#### [AIM OF THE TASK]
Report only the number of lines in the material that contain the string "button", matching case exactly.

::::::::

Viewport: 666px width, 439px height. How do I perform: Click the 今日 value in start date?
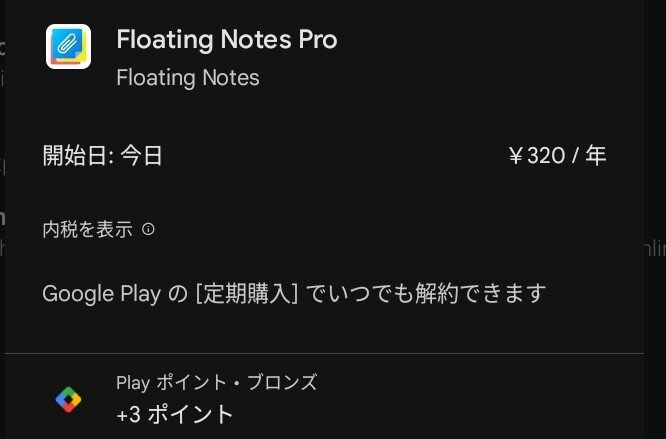[x=141, y=155]
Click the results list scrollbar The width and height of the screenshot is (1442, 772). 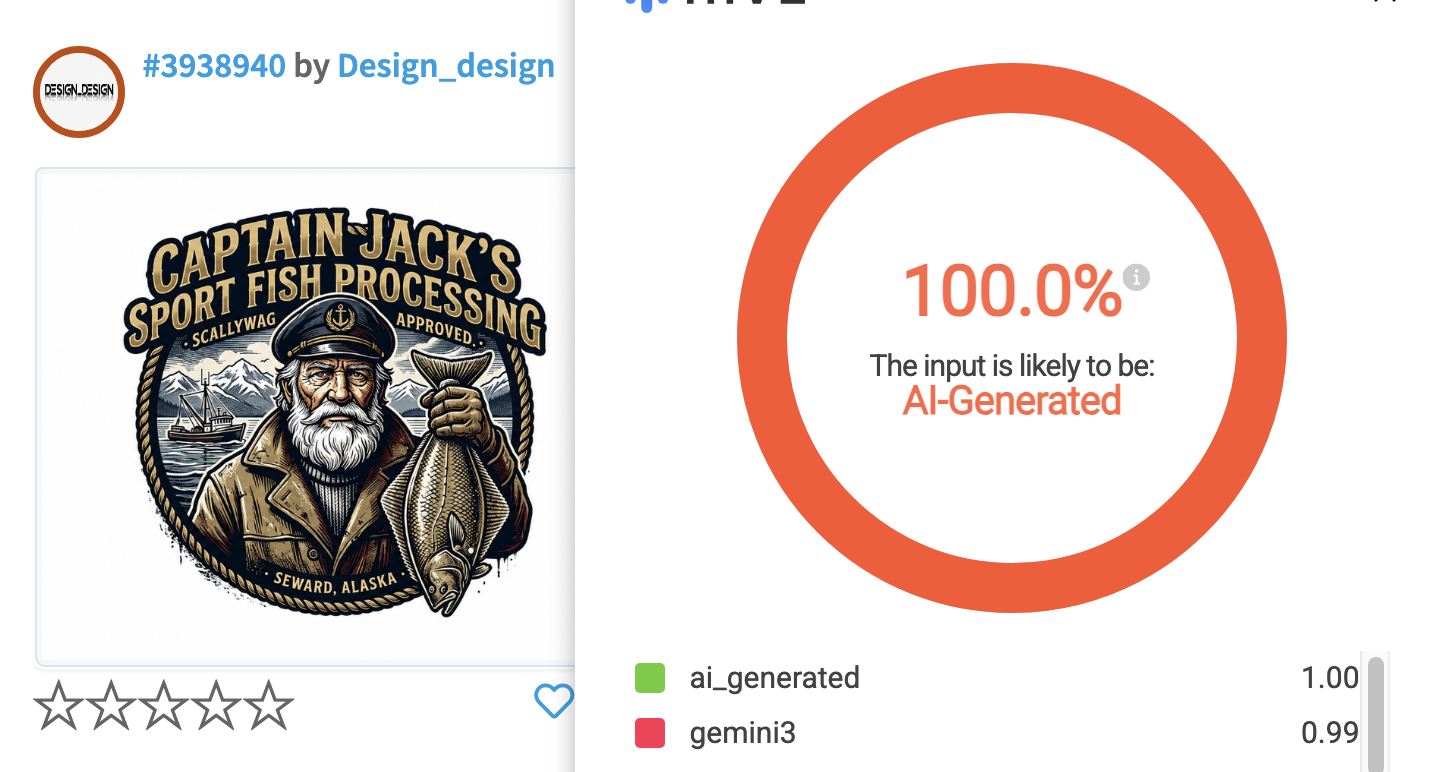pyautogui.click(x=1376, y=713)
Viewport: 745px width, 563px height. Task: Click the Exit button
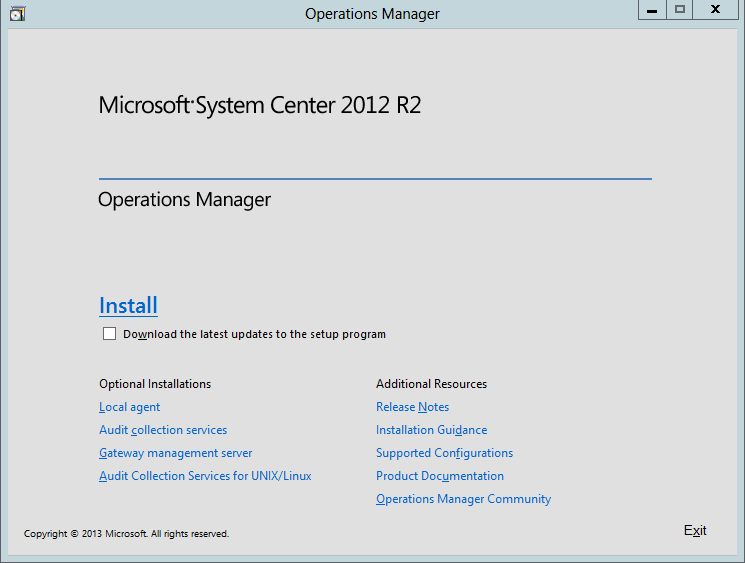click(x=695, y=530)
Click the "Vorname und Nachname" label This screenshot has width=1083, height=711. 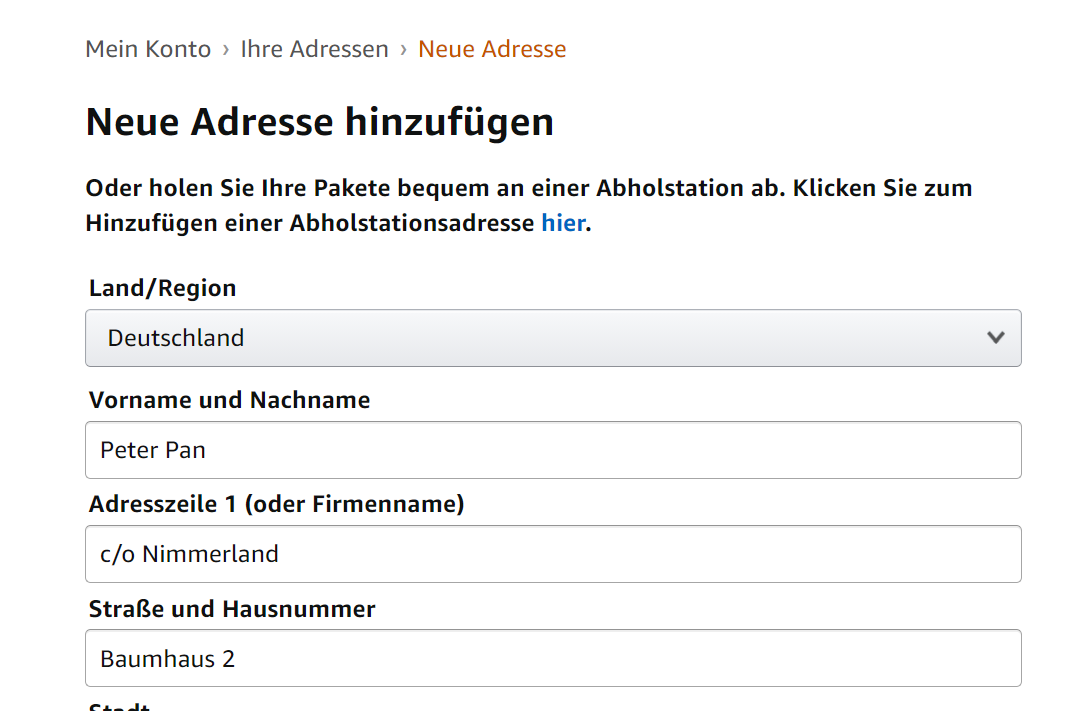pyautogui.click(x=229, y=399)
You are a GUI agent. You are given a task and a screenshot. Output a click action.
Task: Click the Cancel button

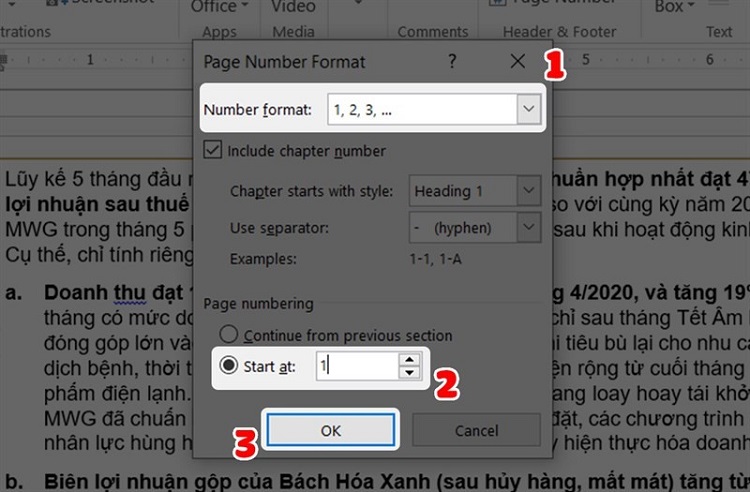click(x=476, y=430)
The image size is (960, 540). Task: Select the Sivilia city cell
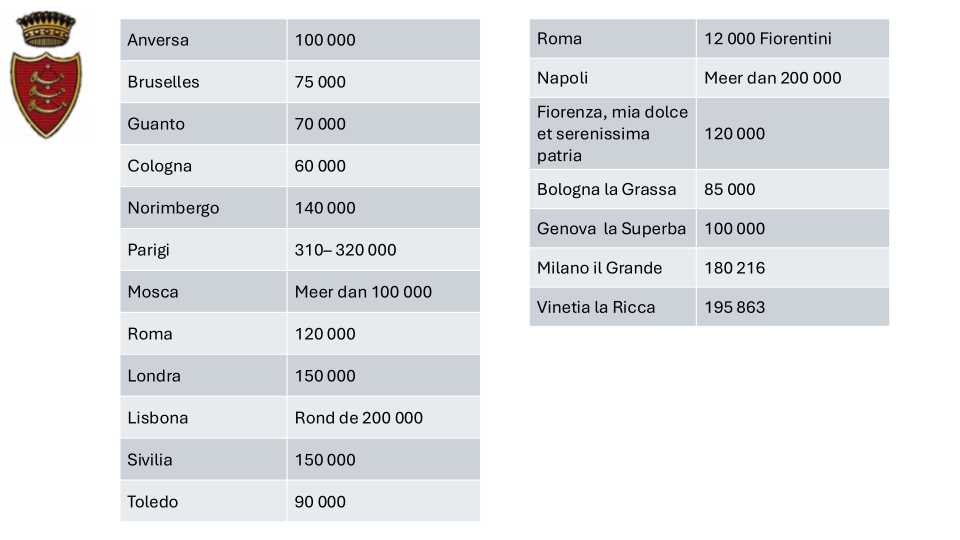[x=203, y=460]
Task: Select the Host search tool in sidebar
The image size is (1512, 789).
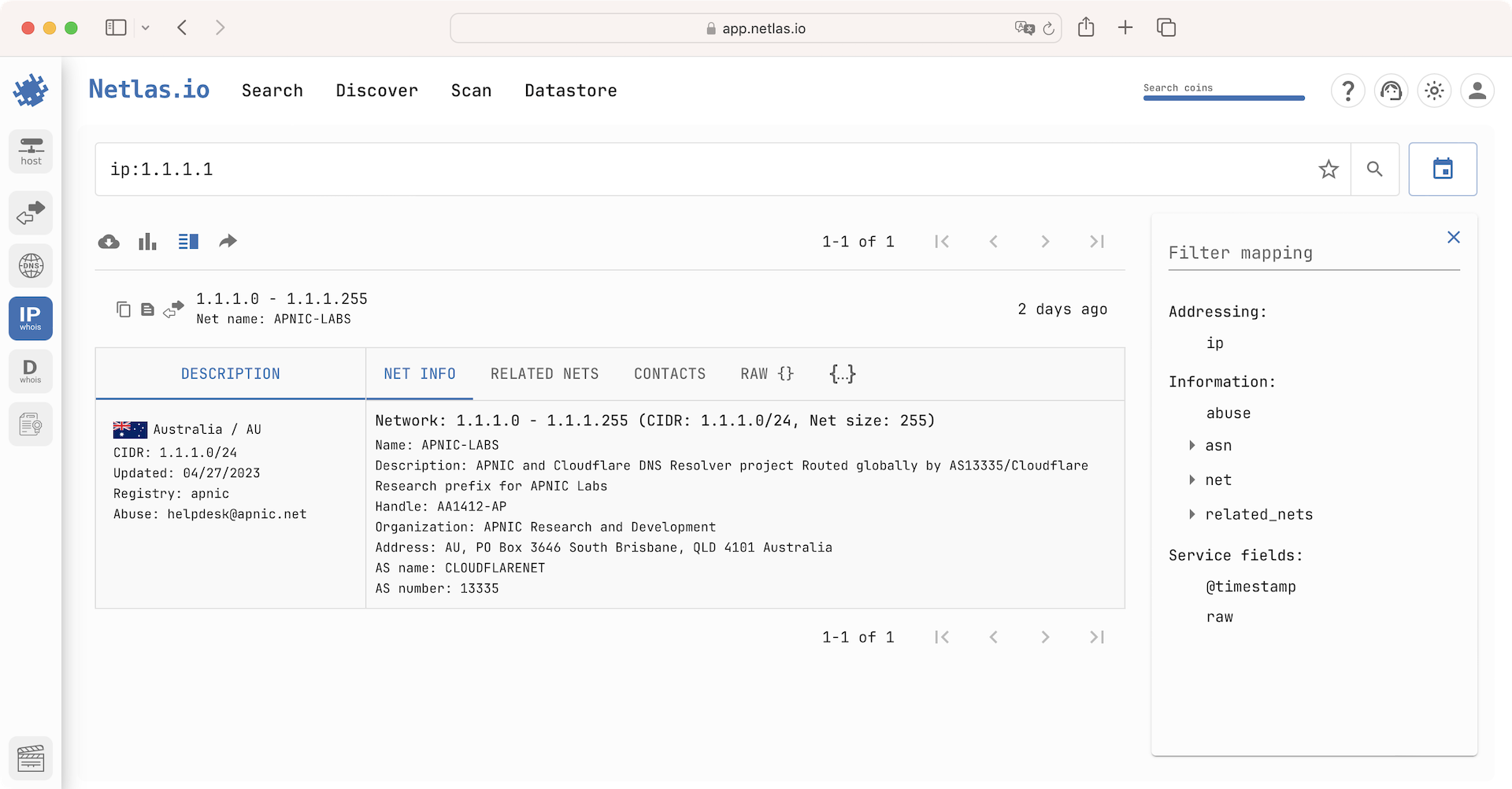Action: pyautogui.click(x=30, y=151)
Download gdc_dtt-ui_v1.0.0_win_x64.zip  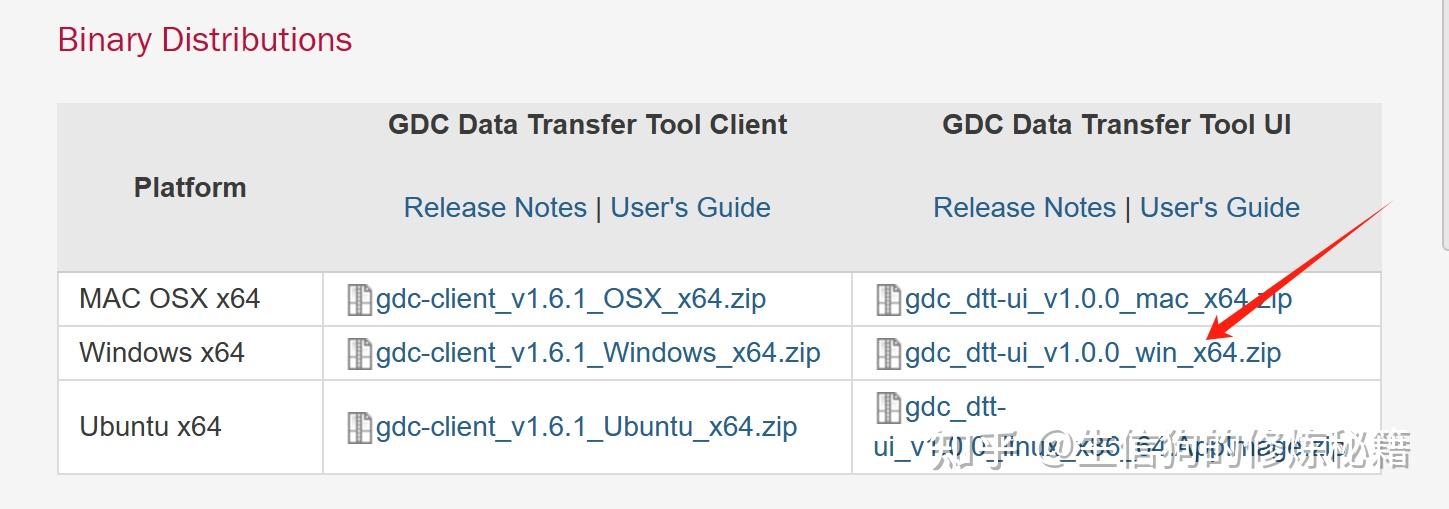[1092, 353]
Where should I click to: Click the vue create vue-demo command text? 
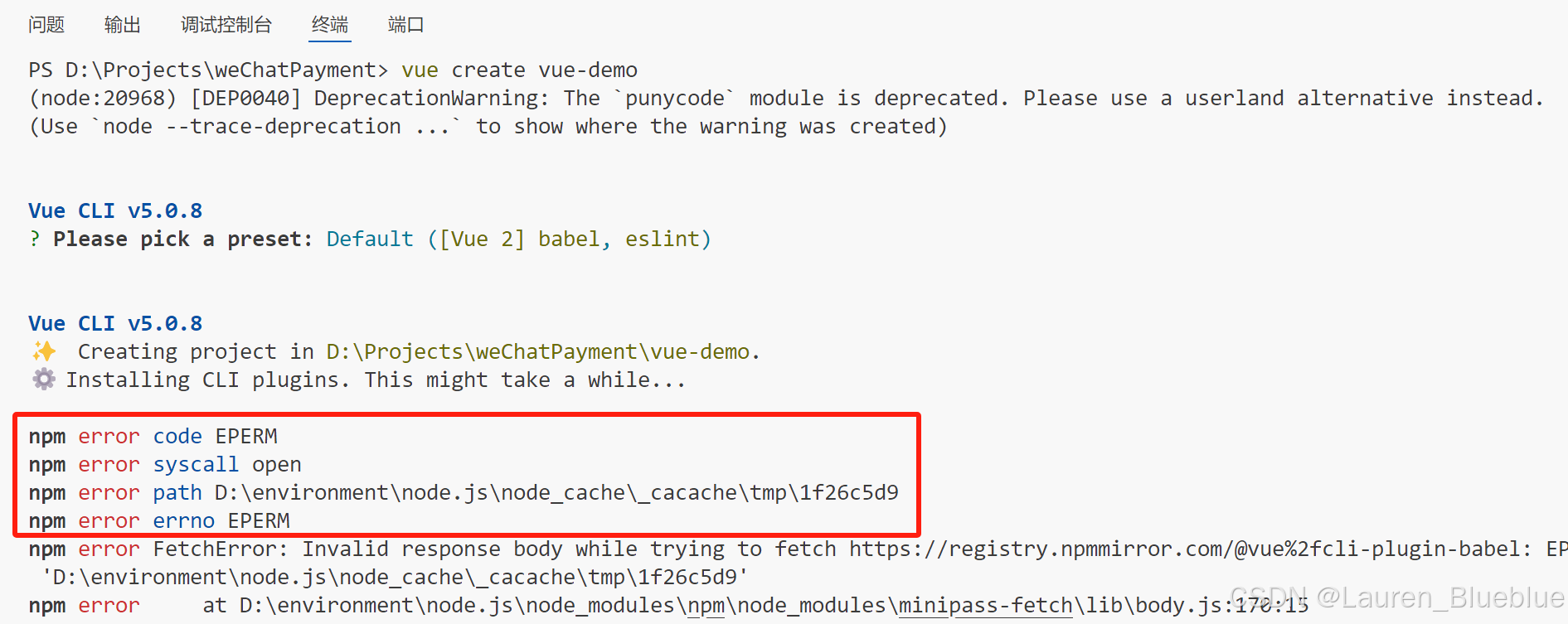point(520,70)
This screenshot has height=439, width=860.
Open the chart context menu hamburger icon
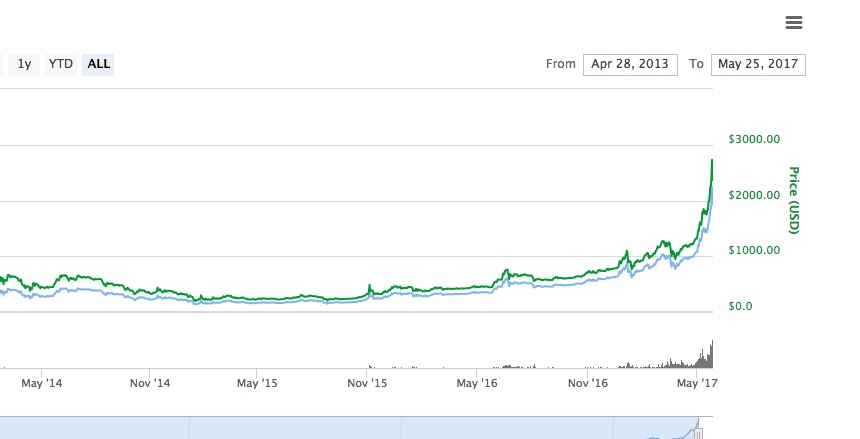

::::::::

#### [TASK RESPONSE]
2